*** Block opens ***
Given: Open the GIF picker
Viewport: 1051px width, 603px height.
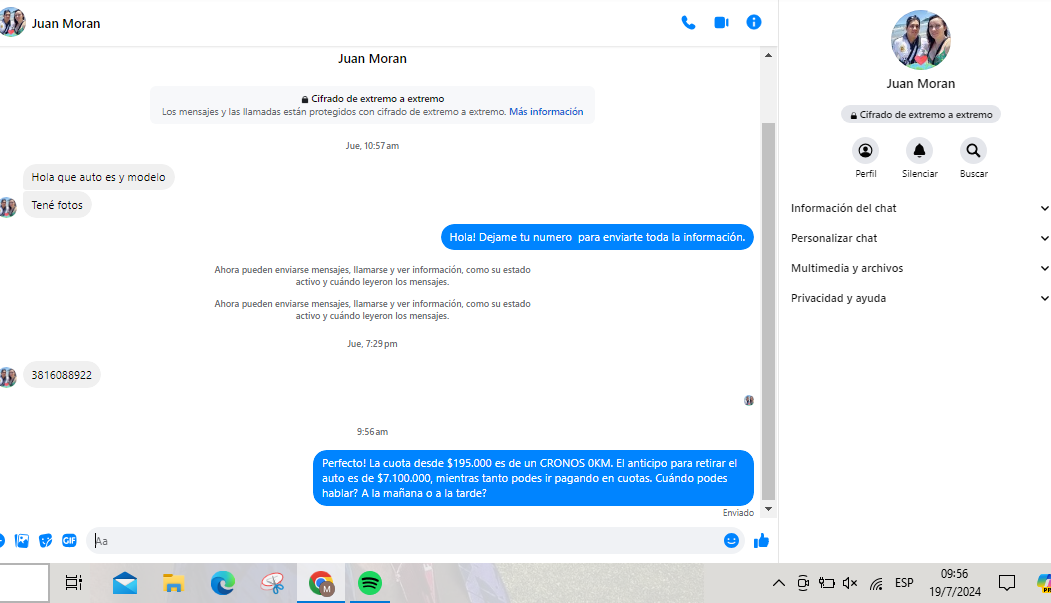Looking at the screenshot, I should pyautogui.click(x=69, y=541).
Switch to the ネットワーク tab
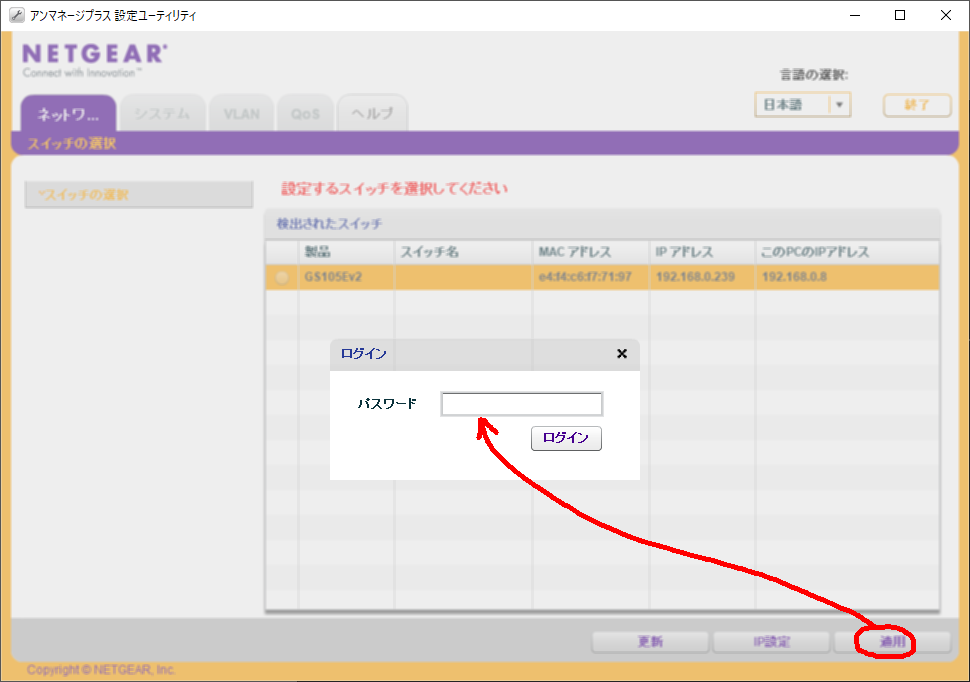 click(x=68, y=114)
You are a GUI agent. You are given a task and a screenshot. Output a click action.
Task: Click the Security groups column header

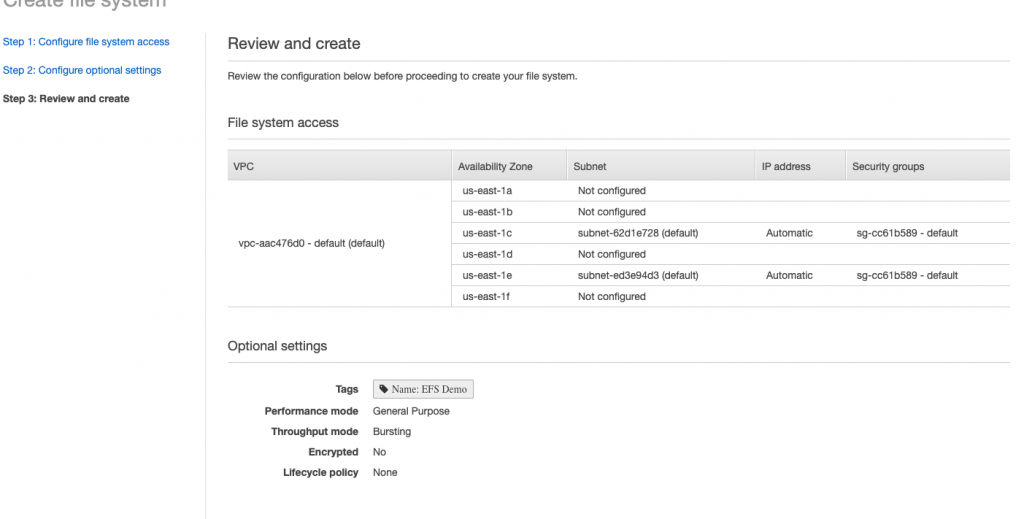point(888,166)
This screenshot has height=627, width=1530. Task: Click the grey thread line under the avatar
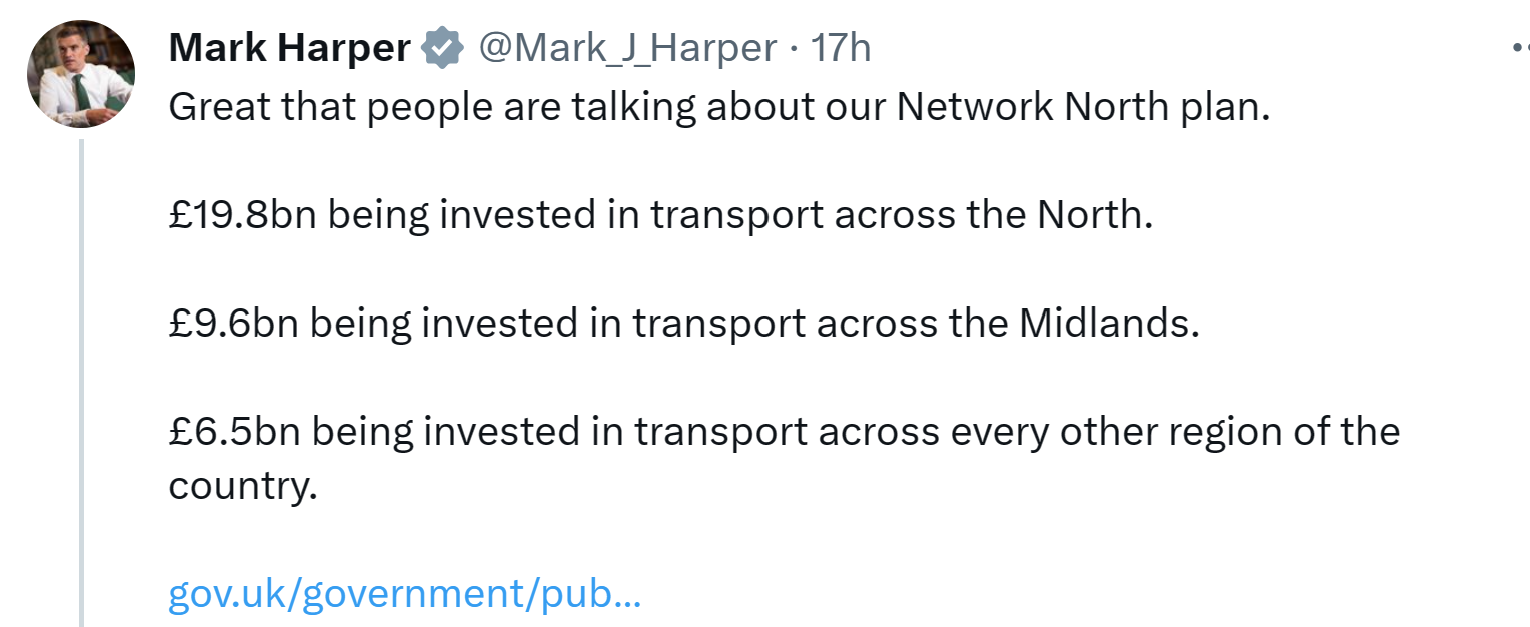tap(81, 380)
*** Block closes ***
◆ EXERCISE REQUIREMENTS
Write out, exactly and with nothing added, every line from the one that holds "Switch to the ネットワーク tab" to the end of the entries above; pictures stay out.

◆ WRITTEN RESPONSE
Switch to the ネットワーク tab
 click(x=68, y=114)
You are a GUI agent. You are given a task and a screenshot. Output a click action.
Task: Click the Security groups column header

point(888,166)
This screenshot has height=627, width=1530. Task: Click the grey thread line under the avatar
tap(81, 380)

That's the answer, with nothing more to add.